The fact that people with Black skin sold slaves into this machine and a minuscule amount of dark-hued people owned slaves had little to no impact on the existence of this system. These people became the indispensable beasts of burden in building the foundation of the richest, most powerful nation in human history. All while being in the belly of the cruelest form of slavery the world had ever seen.
When this system was no more, these same people were never made whole. Through new legislation, these people were systematically thrust back into other forms of forced servitude. Including, but not limited to, peonage, sharecropping, convict leasing, chain gangs, and work farms.
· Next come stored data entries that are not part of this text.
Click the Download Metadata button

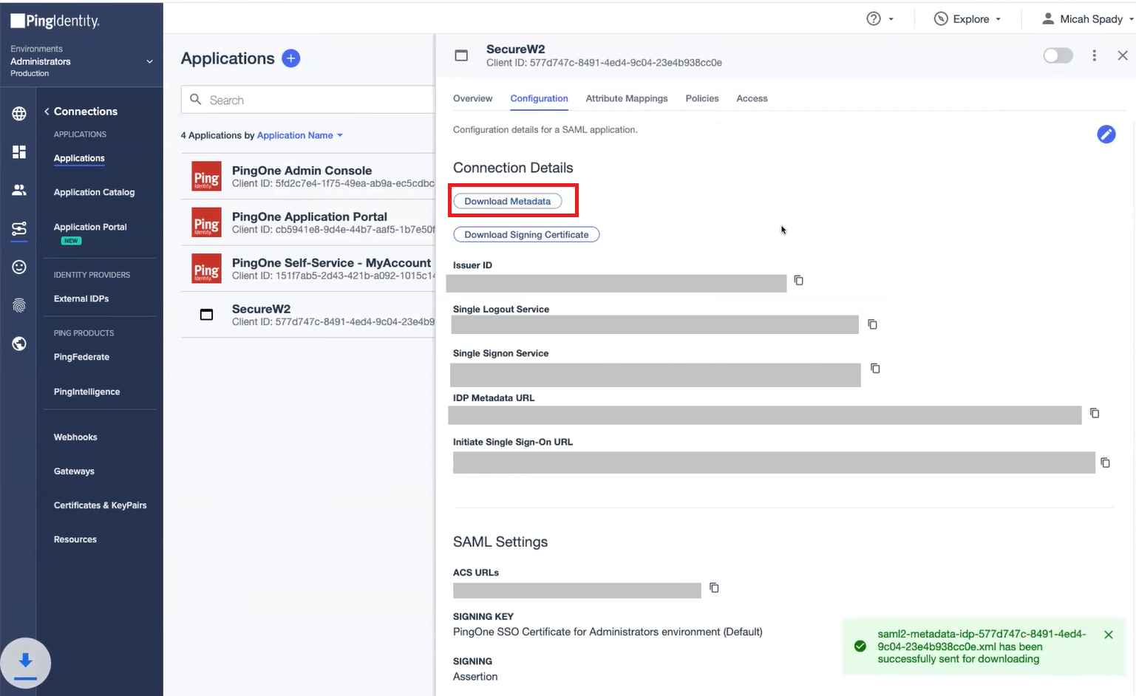pos(507,201)
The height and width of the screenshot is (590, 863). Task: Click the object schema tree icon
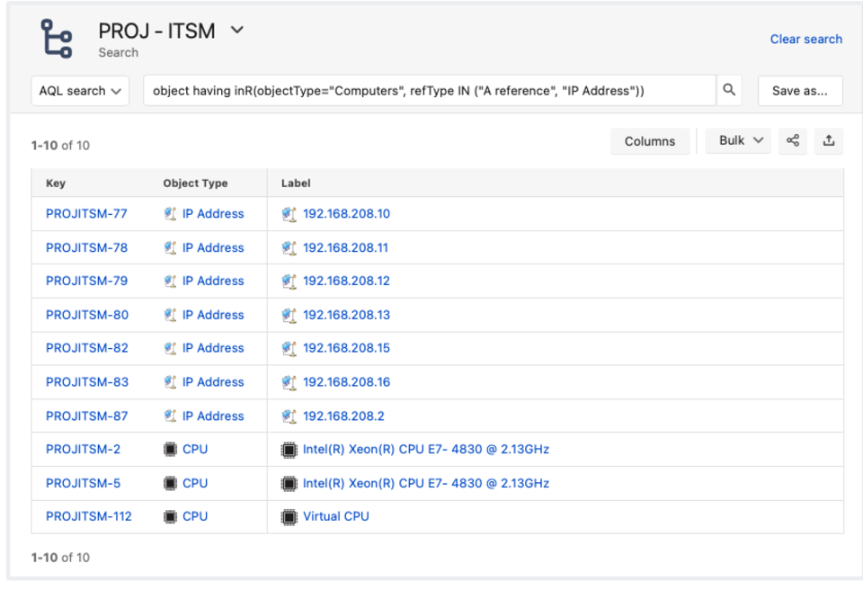[57, 39]
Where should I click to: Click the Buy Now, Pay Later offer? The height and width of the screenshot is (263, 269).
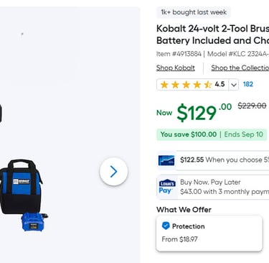click(x=213, y=187)
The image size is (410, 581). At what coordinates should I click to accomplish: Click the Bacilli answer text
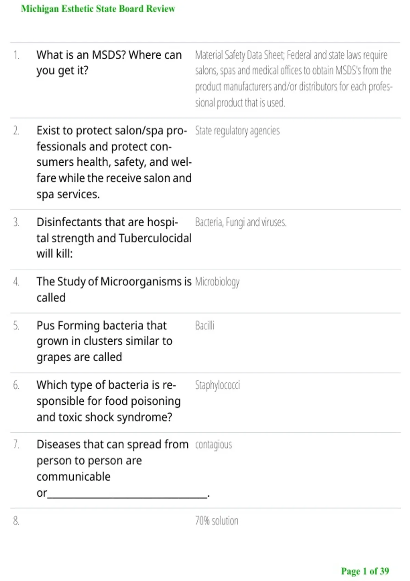[205, 325]
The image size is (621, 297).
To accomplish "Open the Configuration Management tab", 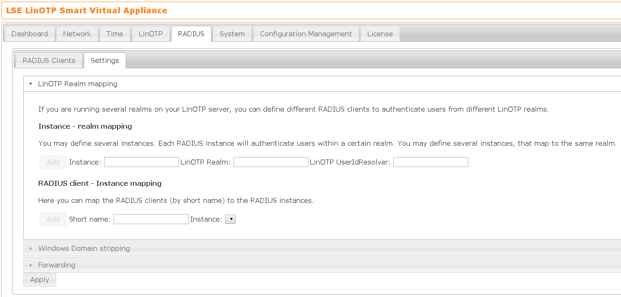I will click(306, 34).
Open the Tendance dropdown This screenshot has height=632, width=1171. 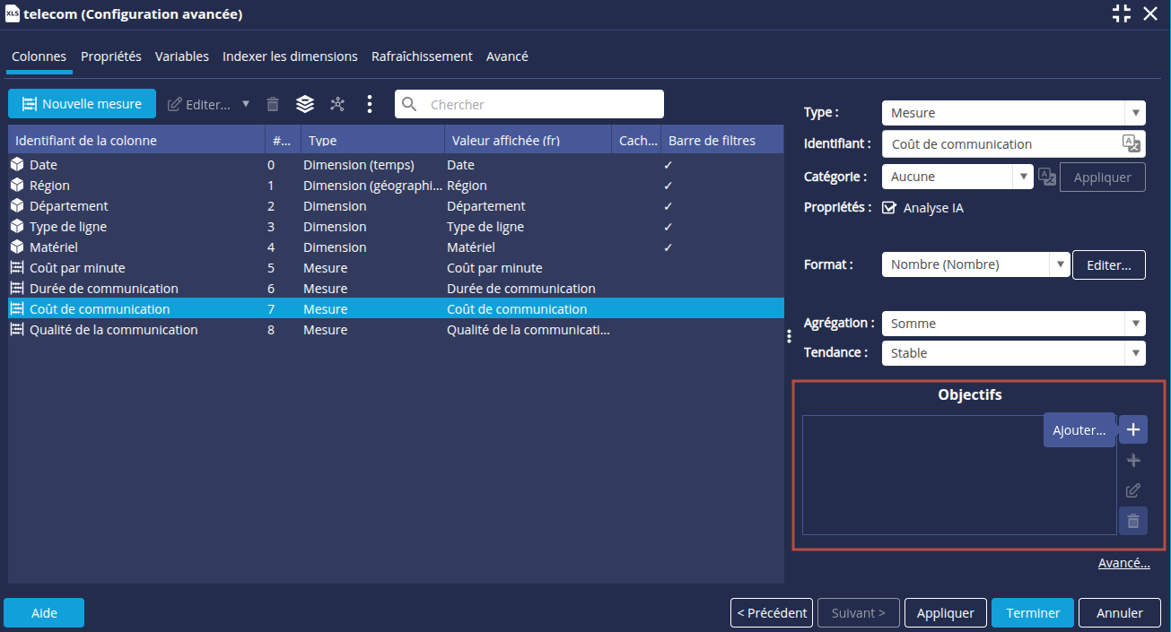[1013, 353]
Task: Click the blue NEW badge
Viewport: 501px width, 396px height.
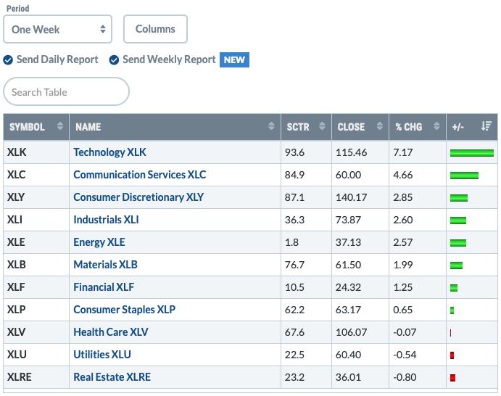Action: (x=234, y=59)
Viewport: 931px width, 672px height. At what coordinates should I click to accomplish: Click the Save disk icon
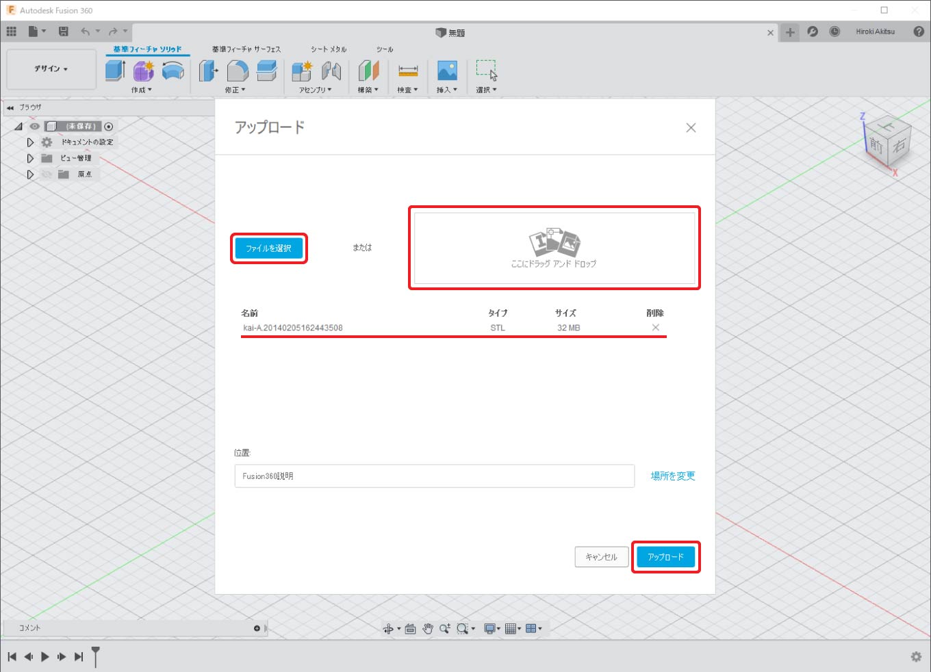64,31
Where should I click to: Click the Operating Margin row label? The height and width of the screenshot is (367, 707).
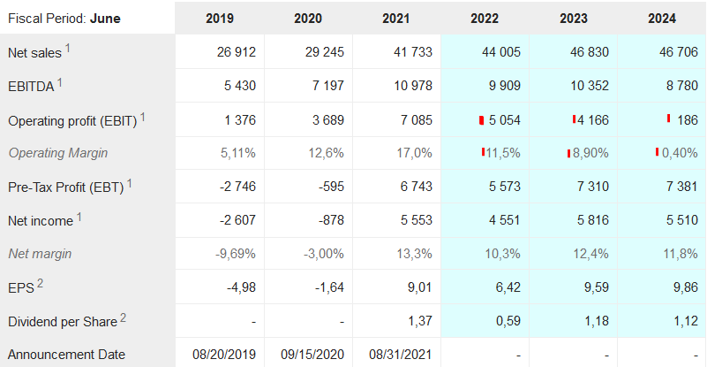(x=57, y=153)
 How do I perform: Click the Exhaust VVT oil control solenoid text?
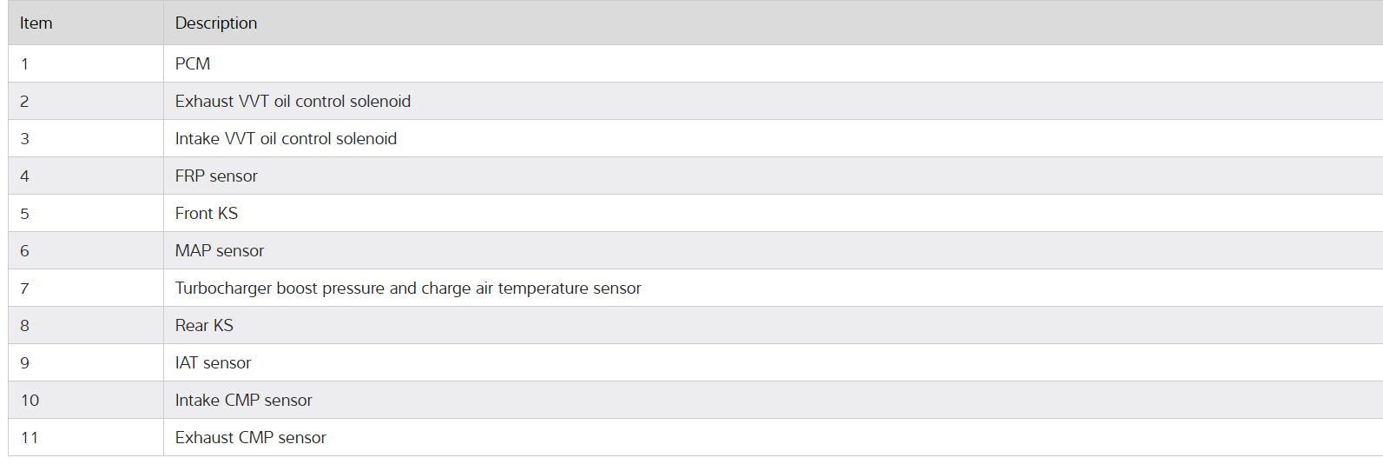[293, 102]
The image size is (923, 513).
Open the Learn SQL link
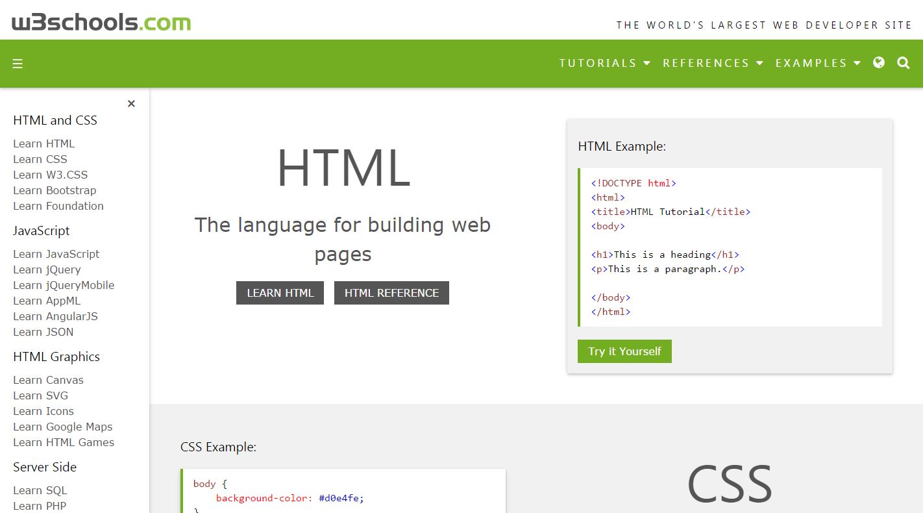point(40,490)
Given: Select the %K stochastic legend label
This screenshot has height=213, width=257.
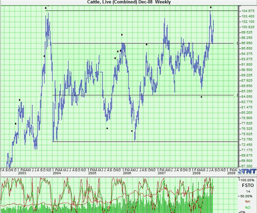Looking at the screenshot, I should pyautogui.click(x=248, y=201).

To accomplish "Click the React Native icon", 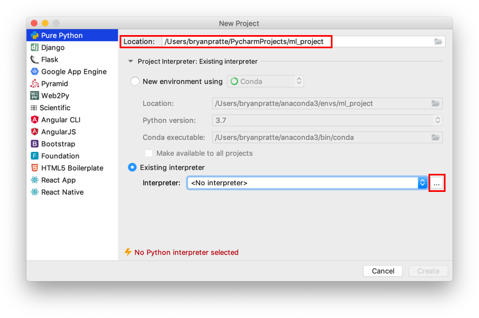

These men and women also worked up to 18 hours per day on infrastructure projects like roads, bridges, ditches, levees, railroads, buildings, fields, and more.
In the cruelest of ironies, many times people would end up right back on the very plantations that they or their parents had been enslaved. It still happens today in places like Parchment Farms.
This system was called the Black Codes, was also known as Jim Crow, was brutally enforced by local police, county sheriffs, and elected officials. Violent repression by militias, mobs, and individuals were officially (and unofficially) accepted, and encouraged.
Lynchings were often scheduled public events with all the trappings of a local fair. Businesses would shut down so that workers could attend WITH their families, including children. There were vendors and photographers. All to watch a Black human being be tortured, mutilated, and murdered. Often photos of the lynchings were turned into souvenirs and postcards. They were also traded much like sports cards are today. Parts of the victim’s body were severed and distributed to “lucky” attendees. The genitals of the victim were a sought-after souvenir.
As for the victim, he or she was often chosen at random. Usually, someone that was in prison and an individual that was perceived to be “troublesome” or “uppity.” The common denominator: the victim was always Black and the lynchers White.
The Black Codes were eventually ruled unconstitutional. The ruling was mostly unenforceable because everyone with power profited from the system. The system was later reinstated as Jim Crow. This system was only one element of open, state-sanctioned terrorism to control a particular population. They were controlled in order to exploit an indispensable resource, uncompensated Black labor.
The system was so viciously efficient and effective, the Nazi’s modeled their treatment of Jewish people on Jim Crow.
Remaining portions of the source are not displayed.